> [Set tasks]
A: In the proposal, reproduce the stretch from "Create a subrule" through "the latter Program.", swapping "Login" for "Username".
B: Name every attribute of a Program that the proposal mentions.
Begin Passage
Tuesday, October 09, 2018

Proposal: In like Flynn

Times out 4-0. Enacted by Brendan.

Adminned at 11 Oct 2018 21:19:30 UTC

Delete the sentence beginning with “If a Program’s Login is the same of characters…” from the rule “Terminals.”

Create a subrule of the rule “Terminals” called “Access” as follows:

If a Program’s Login is the same set of characters as the Input state of another Program, then the former Program has access to the latter Program.

Access is transitive: that is, if a Program A has access to a Program B, and Program B has access to Program C, then Program A has access to Program C.

A Program may change their own Input state as a Daily Action.

If a Program has access to another Program, the former Program may change the latter Program’s Output state as a Daily Action. The daily limit on this action is considered to resolve on a per-Program-pairing basis; that is, if a Program A has access to Programs B and C, then Program A may take actions to change Program B’s Output state and Program C’s output state within the same day.
End Passage
Begin Record list
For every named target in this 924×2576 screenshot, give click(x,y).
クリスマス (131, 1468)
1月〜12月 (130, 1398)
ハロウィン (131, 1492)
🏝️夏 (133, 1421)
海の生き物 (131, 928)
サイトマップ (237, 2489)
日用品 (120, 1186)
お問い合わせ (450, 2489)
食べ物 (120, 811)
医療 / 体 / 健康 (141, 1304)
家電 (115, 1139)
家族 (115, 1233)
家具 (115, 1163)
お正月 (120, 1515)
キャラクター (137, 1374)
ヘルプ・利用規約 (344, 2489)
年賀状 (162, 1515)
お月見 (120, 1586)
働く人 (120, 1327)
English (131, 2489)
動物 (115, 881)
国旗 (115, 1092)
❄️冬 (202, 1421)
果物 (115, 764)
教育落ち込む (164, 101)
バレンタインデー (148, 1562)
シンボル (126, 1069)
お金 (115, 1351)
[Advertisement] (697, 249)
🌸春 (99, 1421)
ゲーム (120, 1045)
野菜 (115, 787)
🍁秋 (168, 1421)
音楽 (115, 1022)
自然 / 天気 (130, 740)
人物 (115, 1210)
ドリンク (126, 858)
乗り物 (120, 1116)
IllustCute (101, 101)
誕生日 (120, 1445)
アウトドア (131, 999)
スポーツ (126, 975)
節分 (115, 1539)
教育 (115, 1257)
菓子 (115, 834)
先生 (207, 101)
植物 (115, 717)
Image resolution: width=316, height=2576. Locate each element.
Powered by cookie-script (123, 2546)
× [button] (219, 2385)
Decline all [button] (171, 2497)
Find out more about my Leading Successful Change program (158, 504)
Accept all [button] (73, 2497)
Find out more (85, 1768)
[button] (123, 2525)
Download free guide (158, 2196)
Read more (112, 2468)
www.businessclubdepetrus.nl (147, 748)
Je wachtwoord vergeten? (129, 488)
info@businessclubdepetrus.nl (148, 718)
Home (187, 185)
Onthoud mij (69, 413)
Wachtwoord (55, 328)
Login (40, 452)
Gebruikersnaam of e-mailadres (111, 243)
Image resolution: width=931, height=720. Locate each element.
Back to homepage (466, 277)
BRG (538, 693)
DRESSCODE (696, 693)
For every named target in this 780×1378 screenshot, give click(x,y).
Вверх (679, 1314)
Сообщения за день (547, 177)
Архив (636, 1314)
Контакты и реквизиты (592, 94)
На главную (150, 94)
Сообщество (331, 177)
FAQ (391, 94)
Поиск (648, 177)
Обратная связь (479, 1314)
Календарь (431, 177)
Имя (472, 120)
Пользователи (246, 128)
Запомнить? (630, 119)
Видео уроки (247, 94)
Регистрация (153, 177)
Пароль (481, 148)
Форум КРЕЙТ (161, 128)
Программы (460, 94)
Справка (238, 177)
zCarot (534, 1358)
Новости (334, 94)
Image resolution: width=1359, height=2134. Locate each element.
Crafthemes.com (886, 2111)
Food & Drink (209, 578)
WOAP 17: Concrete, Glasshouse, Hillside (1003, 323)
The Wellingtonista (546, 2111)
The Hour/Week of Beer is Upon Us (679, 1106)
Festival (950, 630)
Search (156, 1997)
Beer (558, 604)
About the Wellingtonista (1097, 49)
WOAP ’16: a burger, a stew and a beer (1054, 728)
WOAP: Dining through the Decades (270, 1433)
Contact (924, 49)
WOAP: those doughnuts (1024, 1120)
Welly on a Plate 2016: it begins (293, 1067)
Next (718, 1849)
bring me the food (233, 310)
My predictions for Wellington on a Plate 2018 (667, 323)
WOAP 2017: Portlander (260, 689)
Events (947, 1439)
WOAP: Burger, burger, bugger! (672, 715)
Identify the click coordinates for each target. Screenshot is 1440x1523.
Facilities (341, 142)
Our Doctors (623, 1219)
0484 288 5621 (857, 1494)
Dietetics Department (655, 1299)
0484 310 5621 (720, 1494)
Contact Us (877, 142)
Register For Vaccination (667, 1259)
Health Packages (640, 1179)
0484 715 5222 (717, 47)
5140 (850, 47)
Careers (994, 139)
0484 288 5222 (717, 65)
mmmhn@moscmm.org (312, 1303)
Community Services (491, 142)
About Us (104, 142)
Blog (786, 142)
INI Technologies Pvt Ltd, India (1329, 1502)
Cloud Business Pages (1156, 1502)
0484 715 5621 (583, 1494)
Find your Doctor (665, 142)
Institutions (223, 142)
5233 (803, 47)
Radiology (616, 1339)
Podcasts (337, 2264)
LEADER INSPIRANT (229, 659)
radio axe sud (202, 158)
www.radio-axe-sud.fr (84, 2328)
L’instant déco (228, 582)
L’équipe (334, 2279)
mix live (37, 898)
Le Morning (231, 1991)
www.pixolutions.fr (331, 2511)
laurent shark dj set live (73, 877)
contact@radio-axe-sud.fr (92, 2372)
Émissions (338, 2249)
End Record list
> [Responses for each task]
A:
Create a subrule of the rule “Terminals” called “Access” as follows:

If a Program’s Username is the same set of characters as the Input state of another Program, then the former Program has access to the latter Program.

B: Login, Input state, Output state